*Problem statement*
Gather every line of the listing below that contains the word "Open", and copy each such line in full. Treat uppercase and lowercase as different.

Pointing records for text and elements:
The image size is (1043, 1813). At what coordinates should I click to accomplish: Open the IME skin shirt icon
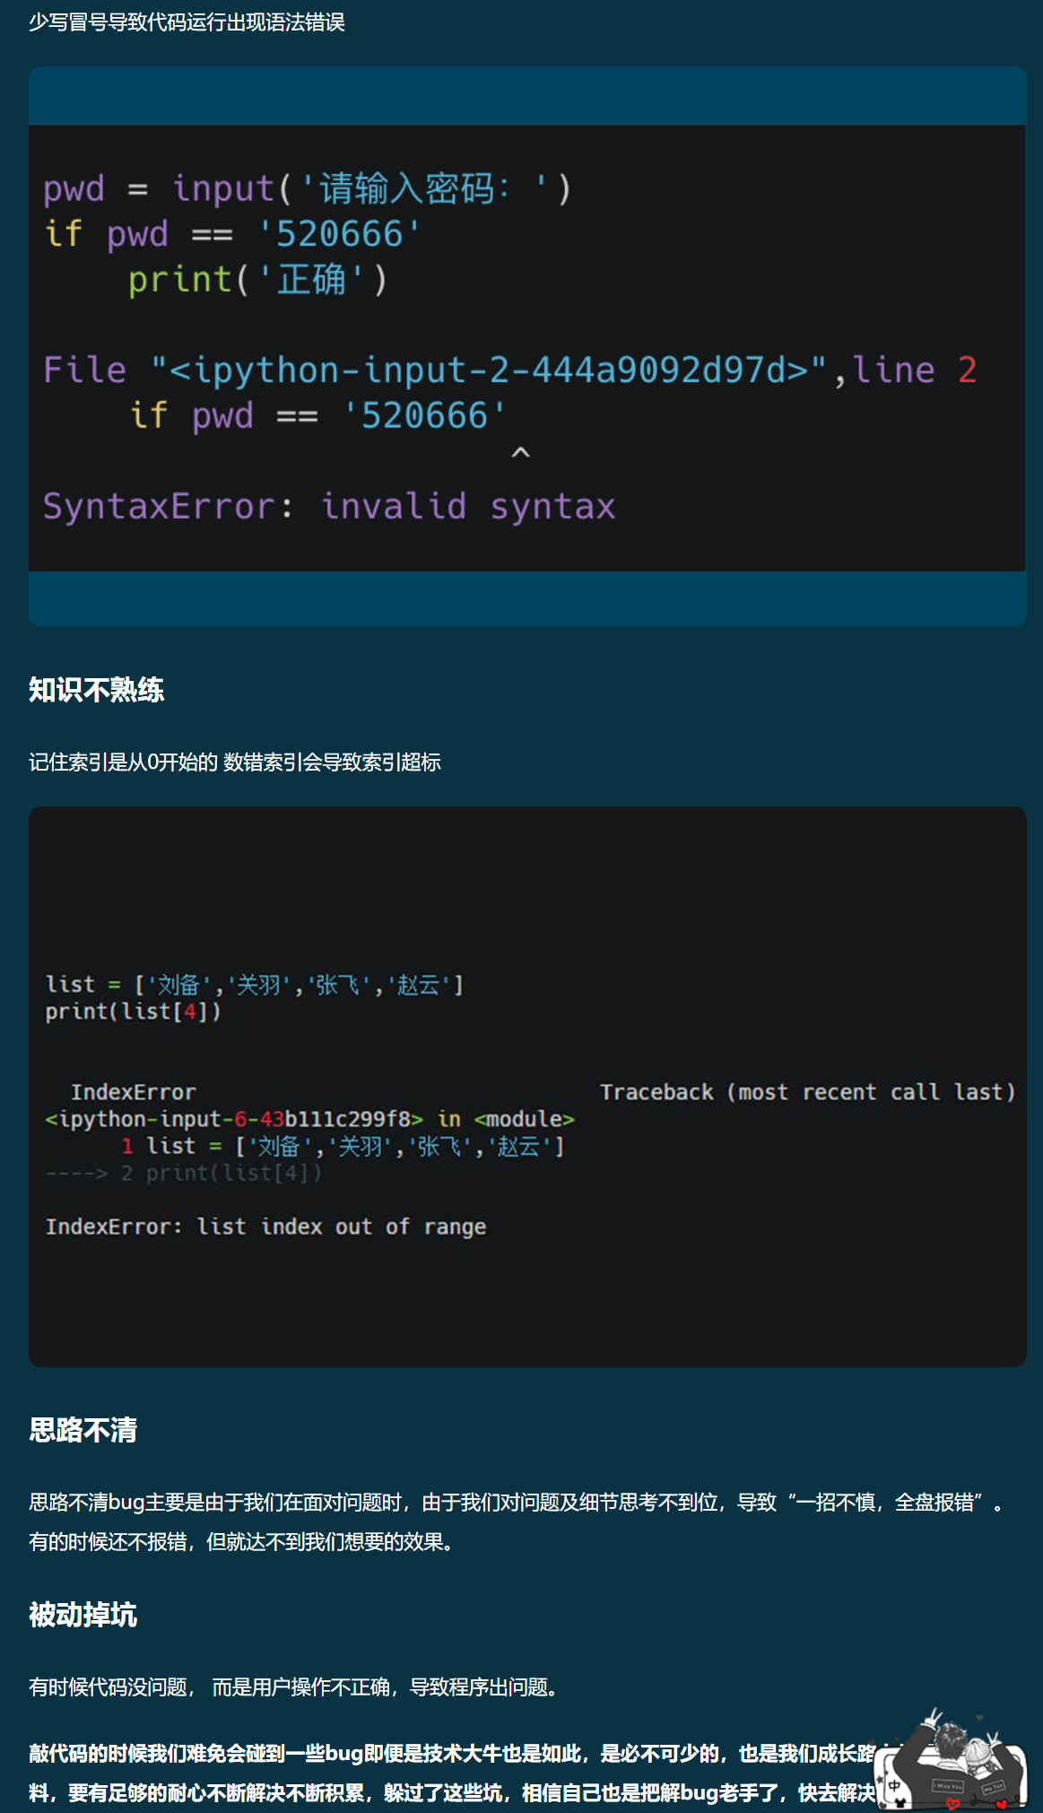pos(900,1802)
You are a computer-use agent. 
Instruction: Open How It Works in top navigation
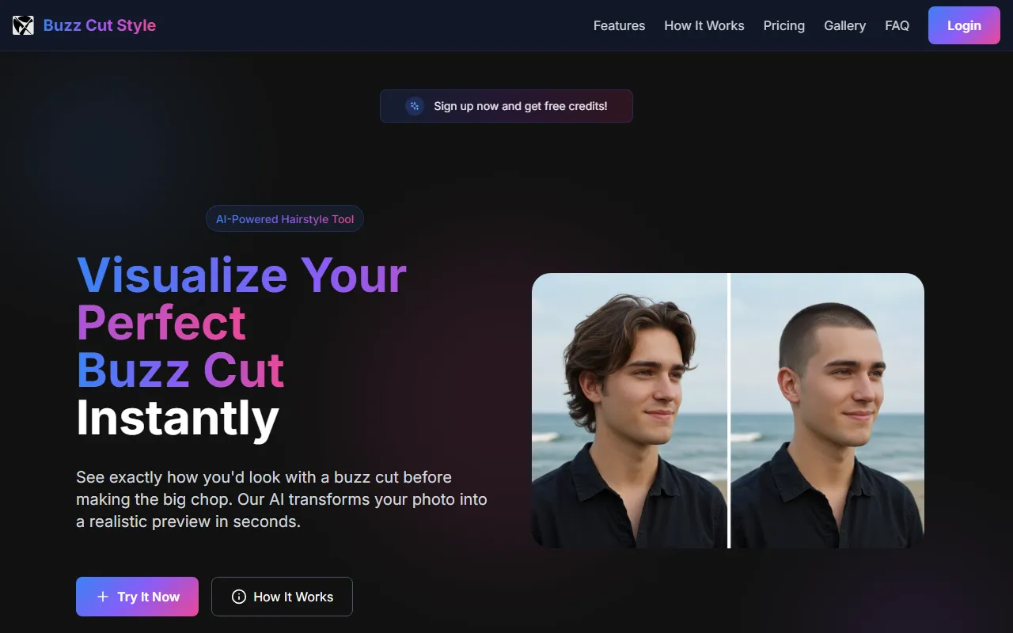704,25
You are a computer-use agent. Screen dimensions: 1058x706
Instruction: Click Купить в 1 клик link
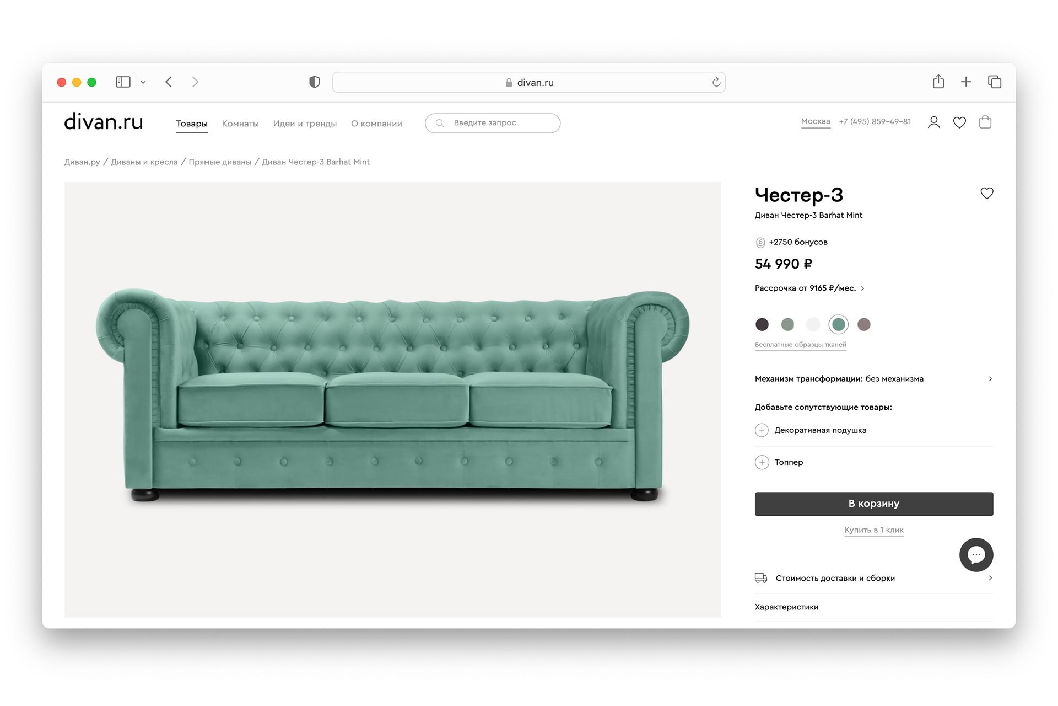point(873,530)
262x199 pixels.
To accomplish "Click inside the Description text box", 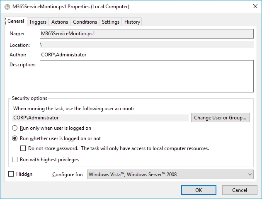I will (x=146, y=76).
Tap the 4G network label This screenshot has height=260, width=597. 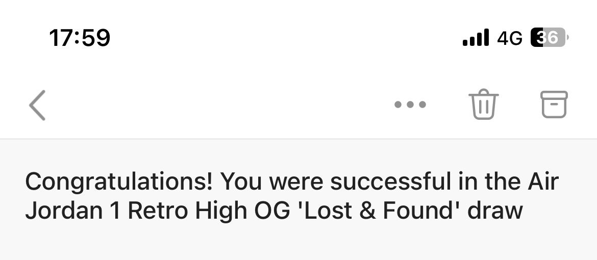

*Written solution*
The image size is (1043, 1813). At what coordinates should I click to accomplish: Open the IME skin shirt icon
Instruction: Open How It Works in top navigation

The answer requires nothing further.